Stanford Seminar - Towards Safe and Efficient Learning in the Physical World
19 Apr 2024 (8 months ago)
Safe Bayesian Optimization
- Safe Bayesian optimization addresses the challenge of learning efficiently and safely by interacting with the real world.
- It models unknown rewards and constraints with a stochastic process prior, such as Gaussian process models or Bayesian neural networks.
- Uncertainty estimates from these models guide exploration within plausibly optimal regions while ensuring constraint satisfaction.
- Safe Bayesian optimization has been successfully applied in various domains, including tuning scientific instruments, industrial manufacturing tasks, and quadruped robots.

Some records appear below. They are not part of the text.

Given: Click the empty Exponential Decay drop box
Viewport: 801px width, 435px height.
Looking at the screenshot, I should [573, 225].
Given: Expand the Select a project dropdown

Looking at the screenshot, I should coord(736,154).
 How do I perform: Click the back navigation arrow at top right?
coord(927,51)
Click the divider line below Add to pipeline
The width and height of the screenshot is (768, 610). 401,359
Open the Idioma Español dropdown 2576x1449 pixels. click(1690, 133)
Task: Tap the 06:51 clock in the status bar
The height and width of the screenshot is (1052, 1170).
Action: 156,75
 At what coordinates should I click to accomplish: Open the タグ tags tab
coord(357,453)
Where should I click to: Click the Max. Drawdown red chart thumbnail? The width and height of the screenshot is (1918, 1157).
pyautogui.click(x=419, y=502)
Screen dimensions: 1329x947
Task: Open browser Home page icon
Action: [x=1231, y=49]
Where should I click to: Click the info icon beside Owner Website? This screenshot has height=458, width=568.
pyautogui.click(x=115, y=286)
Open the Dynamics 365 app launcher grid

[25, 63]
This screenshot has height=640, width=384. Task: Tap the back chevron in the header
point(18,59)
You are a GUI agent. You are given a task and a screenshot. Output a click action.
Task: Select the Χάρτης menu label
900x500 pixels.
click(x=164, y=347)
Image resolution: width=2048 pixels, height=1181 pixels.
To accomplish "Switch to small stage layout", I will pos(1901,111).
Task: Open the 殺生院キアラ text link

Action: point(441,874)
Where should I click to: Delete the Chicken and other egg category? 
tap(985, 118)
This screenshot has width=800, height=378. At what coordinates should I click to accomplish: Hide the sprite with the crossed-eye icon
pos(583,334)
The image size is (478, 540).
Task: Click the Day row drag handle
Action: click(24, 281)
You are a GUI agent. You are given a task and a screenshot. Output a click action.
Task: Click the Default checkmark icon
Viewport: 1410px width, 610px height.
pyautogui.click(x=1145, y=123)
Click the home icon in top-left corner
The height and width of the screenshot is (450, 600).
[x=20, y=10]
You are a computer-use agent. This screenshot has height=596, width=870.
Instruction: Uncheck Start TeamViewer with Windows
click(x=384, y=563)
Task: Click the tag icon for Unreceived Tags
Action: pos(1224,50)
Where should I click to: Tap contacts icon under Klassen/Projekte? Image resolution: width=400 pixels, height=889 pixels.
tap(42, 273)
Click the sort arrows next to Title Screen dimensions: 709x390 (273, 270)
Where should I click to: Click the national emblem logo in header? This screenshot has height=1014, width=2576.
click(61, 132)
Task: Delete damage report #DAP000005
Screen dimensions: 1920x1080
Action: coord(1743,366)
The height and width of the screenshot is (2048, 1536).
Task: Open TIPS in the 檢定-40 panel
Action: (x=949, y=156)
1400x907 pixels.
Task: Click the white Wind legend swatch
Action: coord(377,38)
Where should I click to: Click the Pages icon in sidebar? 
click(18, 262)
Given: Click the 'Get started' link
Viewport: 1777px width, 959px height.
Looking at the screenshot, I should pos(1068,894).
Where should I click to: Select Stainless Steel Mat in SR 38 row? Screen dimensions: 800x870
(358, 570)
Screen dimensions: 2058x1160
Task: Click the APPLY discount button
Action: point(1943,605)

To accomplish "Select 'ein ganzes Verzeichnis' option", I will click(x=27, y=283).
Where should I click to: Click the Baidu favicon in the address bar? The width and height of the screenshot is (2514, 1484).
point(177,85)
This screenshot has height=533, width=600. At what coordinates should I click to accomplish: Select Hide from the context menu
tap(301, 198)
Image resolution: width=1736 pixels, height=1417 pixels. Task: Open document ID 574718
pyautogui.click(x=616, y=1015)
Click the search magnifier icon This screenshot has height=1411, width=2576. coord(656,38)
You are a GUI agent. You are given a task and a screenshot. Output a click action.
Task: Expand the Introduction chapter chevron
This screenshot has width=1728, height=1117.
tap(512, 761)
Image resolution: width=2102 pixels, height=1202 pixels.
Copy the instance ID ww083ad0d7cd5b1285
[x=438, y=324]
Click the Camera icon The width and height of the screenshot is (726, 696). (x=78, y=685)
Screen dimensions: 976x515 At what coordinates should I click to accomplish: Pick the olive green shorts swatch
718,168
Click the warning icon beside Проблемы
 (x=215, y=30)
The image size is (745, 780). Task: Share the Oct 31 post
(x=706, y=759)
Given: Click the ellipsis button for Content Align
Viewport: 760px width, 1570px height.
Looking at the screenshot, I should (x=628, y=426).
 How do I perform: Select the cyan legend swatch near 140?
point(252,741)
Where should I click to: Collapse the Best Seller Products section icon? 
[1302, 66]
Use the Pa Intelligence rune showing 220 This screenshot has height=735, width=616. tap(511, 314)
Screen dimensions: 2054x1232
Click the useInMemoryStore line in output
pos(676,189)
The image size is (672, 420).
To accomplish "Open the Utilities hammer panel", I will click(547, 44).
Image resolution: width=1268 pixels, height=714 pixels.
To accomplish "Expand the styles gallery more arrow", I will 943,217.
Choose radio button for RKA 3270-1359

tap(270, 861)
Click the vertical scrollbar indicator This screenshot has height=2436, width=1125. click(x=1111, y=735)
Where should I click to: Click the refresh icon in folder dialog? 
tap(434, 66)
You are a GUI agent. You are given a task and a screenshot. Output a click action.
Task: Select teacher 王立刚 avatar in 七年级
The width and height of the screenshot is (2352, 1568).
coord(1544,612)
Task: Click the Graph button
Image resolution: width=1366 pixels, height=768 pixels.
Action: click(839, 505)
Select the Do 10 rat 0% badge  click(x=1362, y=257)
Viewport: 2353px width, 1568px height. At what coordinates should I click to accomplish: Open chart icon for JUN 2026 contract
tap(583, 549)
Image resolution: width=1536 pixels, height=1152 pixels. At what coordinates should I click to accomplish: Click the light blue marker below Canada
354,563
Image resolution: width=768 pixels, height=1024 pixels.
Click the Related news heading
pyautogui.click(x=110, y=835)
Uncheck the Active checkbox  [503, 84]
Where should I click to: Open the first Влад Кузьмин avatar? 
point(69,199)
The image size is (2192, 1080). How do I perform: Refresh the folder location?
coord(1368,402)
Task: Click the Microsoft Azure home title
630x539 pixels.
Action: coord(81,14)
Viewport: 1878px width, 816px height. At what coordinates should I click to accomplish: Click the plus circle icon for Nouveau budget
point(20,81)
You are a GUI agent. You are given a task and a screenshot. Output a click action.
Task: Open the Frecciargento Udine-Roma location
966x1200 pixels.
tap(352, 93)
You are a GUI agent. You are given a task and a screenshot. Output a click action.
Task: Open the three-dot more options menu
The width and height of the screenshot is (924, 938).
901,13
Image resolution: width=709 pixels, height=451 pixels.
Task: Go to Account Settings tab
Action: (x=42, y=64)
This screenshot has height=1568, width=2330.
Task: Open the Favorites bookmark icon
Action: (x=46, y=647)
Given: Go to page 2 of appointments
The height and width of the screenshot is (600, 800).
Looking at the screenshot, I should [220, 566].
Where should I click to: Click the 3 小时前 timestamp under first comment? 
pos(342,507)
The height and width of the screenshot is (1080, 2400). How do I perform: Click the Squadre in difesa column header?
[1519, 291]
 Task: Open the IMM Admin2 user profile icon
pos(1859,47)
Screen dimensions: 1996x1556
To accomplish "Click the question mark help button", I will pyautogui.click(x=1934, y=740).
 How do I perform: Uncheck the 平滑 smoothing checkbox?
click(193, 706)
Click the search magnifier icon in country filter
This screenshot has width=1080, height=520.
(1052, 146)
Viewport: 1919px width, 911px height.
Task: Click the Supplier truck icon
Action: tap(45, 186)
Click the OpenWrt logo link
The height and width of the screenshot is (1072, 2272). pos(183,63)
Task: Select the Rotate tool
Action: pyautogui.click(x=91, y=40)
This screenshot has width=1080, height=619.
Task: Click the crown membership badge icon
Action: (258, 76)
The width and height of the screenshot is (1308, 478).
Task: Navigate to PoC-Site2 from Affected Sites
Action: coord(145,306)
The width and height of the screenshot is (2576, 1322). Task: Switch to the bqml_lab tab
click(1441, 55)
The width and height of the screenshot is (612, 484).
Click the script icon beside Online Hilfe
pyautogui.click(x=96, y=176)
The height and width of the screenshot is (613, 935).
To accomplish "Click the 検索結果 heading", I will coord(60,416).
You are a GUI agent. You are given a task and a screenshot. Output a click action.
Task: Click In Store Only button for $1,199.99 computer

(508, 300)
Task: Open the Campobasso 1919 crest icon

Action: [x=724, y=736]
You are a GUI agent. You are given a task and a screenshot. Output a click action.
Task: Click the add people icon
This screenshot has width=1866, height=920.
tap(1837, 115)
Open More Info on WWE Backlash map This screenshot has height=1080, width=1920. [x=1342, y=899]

- To scale safe Bayesian optimization to richer and more complex applications, learning informative priors is crucial.
- The speaker proposes using Bayesian meta-learning to learn priors from related tasks.
- A flexible neural architecture based on Transformer models predicts the score of the stochastic process prior.
- Empirical results demonstrate the effectiveness of the proposed approach in meta-learning probabilistic models for sequential decision-making.
Safe Reinforcement Learning
- The speaker explores theoretical questions and parametric regimes of Bayesian optimization.
- They discuss the importance of safety in tasks where conservative and certainty estimates are crucial.
- They introduce the idea of using the Gaussian process as a hyper prior and shaping it through key hyper parameters.
- They propose a frontier search algorithm to find the optimal hyper parameter settings that maximize informativeness while ensuring calibration.
- They demonstrate substantial acceleration in performance using meta-learning ideas in hardware experiments.
- They explore the application of ideas from Bayesian optimization to learning-based control, specifically model-based reinforcement learning.
- They introduce the concept of quantifying uncertainty in the dynamics of an unknown dynamical system using confidence sets.
- They suggest using epistemic uncertainty in the transition model for introspective planning to avoid unsafe states.
- They present an optimistic exploration protocol for model-based RL, where a policy is optimized under the most plausible realization of a set of plausible transition models.
- They describe a method for reducing the problem of propagating uncertainty in the dynamics model to a standard approximate dynamic programming problem.
Optimistic Exploration
- The speaker introduces a method for exploration in reinforcement learning called optimistic exploration.
- In optimistic exploration, the agent chooses where within a set of plausible next states it wants to end up, effectively controlling its luck.
- This approach is more efficient than standard policy gradients, especially when action penalties are used.
- The speaker also discusses how optimistic exploration can be combined with pessimistic constraint satisfaction to ensure safety in reinforcement learning.
- Experiments show that the optimistic-pessimistic algorithm outperforms other model-based and model-free algorithms in terms of task completion, constraint satisfaction, and safety during training.
Bridging the Sim-to-Real Gap
- The speaker concludes by discussing how optimistic exploration can be used to bridge the sim-to-real gap in reinforcement learning.
- They propose a method for training reinforcement learning agents using a learned neural network prior that is regularized towards a physics simulator.
- This approach outperforms uninformed neural network models and gray-box models that combine physics-informed priors with neural networks.
- The speaker argues that models should learn to know what they don't know, which is a key challenge in developing safe and efficient agents that can learn by interacting with the real world.